– Не совсем. – Джинн явно уклонялся от прямого ответа. – Я просто научил ее кое-каким магическим штукам, чтобы помочь ей… потому что любил ее…
– Ты любил ее?…
– Я любил ее гнев. Я любил свою способность превращать ее сердитое, нахмуренное лицо в лицо улыбающееся. Я учил ее тому, чему ее так и не научил муж: радоваться собственному телу и любить его без всяких ограничений, без излишней покорности супругу, которой этот глупец, кажется, от нее требовал.
– Ты, надо сказать, не спешил помочь ей бежать оттуда – и попробовать свои новые силы где-нибудь еще…
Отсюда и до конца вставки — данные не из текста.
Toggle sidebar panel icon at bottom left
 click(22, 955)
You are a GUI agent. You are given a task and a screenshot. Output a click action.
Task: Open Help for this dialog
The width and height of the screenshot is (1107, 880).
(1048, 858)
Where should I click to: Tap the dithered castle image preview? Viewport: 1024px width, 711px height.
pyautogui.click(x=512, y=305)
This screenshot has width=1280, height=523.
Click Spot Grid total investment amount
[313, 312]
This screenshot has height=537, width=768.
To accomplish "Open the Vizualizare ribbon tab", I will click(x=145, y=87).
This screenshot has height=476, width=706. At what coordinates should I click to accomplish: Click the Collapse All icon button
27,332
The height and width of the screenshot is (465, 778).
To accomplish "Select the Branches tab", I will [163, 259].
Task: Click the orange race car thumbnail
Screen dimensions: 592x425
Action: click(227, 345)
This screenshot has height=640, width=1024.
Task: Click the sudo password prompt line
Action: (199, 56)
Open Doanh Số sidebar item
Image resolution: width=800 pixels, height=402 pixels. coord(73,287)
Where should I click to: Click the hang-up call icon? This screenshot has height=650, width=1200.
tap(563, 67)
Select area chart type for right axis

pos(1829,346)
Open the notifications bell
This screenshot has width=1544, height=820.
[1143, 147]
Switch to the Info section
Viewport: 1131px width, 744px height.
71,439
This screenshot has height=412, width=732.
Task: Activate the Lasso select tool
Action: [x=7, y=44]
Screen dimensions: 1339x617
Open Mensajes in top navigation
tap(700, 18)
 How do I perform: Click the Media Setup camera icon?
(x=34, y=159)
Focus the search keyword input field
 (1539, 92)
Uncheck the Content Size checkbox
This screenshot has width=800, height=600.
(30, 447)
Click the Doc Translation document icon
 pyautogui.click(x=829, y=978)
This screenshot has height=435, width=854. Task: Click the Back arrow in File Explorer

– Нет. Мы были счастливы. Мне нравилось быть ее учителем. Это довольно необычно для джиннов; для нас естественнее склонность ко всяким трюкам и проделкам, к тому, чтобы вводить людей в заблуждение. Но вы, люди, редко бываете так жадны до знаний, как моя Зефир. К тому же у меня впереди было сколько угодно времени…
– Да у нее-то его не было! – сказала Джиллиан, которой тоже очень хотелось стать героиней этой истории, но путь туда для нее оказался закрыт собственными чувствами джинна. Ей даже в какой-то степени была неприятна эта давным-давно умершая турецкая девочка-вундеркинд, одна лишь мысль о которой вызывала мечтательную улыбку на устах у джинна, а она его воспринимала – быстро же это произошло! – как своего собственного. Однако она все-таки испытывала беспокойство по поводу судьбы несчастной Зефир, ибо этот джинн желал быть одновременно и ее освободителем, и ее тюремщиком.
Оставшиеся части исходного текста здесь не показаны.